Immerhin geht es um große Leidenschaft

Kanzlerin Angela Merkel sieht im Kino ihren Lieblingsfilm "Die Legende von Paul und Paula". Mit dem DDR-System hat der Film mehr zu tun, als die Politikerin sich erinnert haben mag
Ausgabe 20/2013
Winfried Glatzeder (L) und Angelica Domröse (M)
Winfried Glatzeder (L) und Angelica Domröse (M)

Foto: Fabrizio Bensch / AFP / Getty

Und der Sohn, fünf, rief einem, da war man schon im Treppenhaus, noch hinterher, man solle Angela Merkel schöne Grüße sagen. Die Tatsache, dass man mit jener Frau, die das Kind aus den Nachrichten offenbar ganz gut kannte, ins Kino ging, schien bei ihm keine Irritation auszulösen. Ihm war daran nichts Fremdes.

Winfried Glatzeder muss es auch so gegangen sein. Im Foyer des Filmkunst 66, einem etwas staubigen Westberliner Kino, stand der noch immer sehr große und nicht mehr ganz so schöne Schauspieler und drückte seiner Bundeskanzlerin einen Strauß offenbar von ihm selbst in Alufolie gewickelter Maiglöckchen in die Hand. 185 Kameras. Ach, sagte die mächtigste Frau der Welt, wie schön. In meinem Garten sind die noch nicht so weit. Dann umarmte sie Herrn Glatzeder, Angelica Domröse, Hilmar Thate und Andreas Dresen für die Fotografen, und das Ganze sah so aus, als hätte die SuperIllu zu einem Heimatabend geladen.
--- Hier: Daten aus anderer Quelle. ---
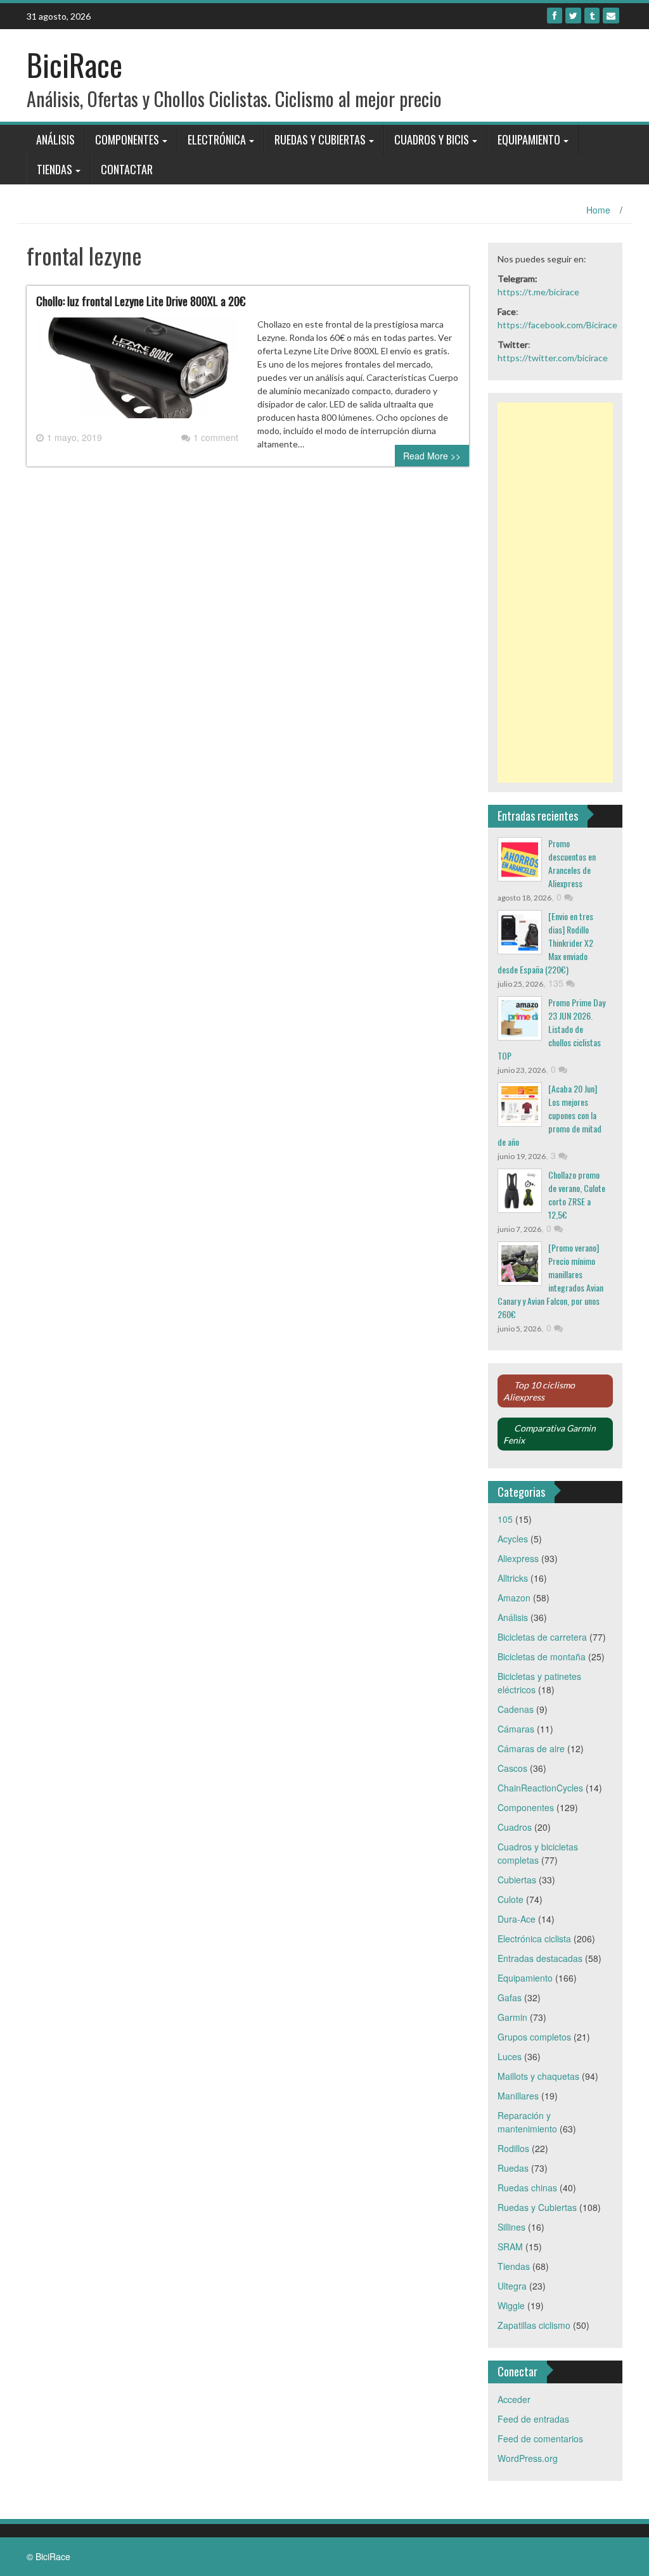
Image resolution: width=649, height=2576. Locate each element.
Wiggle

Also ehrlich: ganz schön eigentlich. Einem selbst war an diesen Menschen ja auch nichts Fremdes, denn was sie verband, lag hier und heute offen zutage. Oft kommt so etwas nicht vor.

Seit 40 Jahren nicht gesehen

Die Legende von Paul und Paula ist Angela Merkels Lieblingsfilm, deshalb hat sie ihn sich für die Reihe „Mein Film“ ausgesucht. Mit dem zeitgleichen Erscheinen eines Buches über ihr angeblich erstes Leben, in dem wenig Neues steht, hatte dieser Abend nichts zu tun. Und so gestand sie, den Film seit 40 Jahren nicht gesehen zu haben. Vörzig!, raunte es erschrocken durchs Publikum. Und wirklich, der Film stammt aus dem Frühjahr 1973, und Merkel hat ihn als 19-jährige Studentin in Leipzig gesehen. Mit wem, wisse sie nicht mehr, und nein, geknutscht habe sie im Kino damals auch nicht. Sagt sie, so sinngemäß.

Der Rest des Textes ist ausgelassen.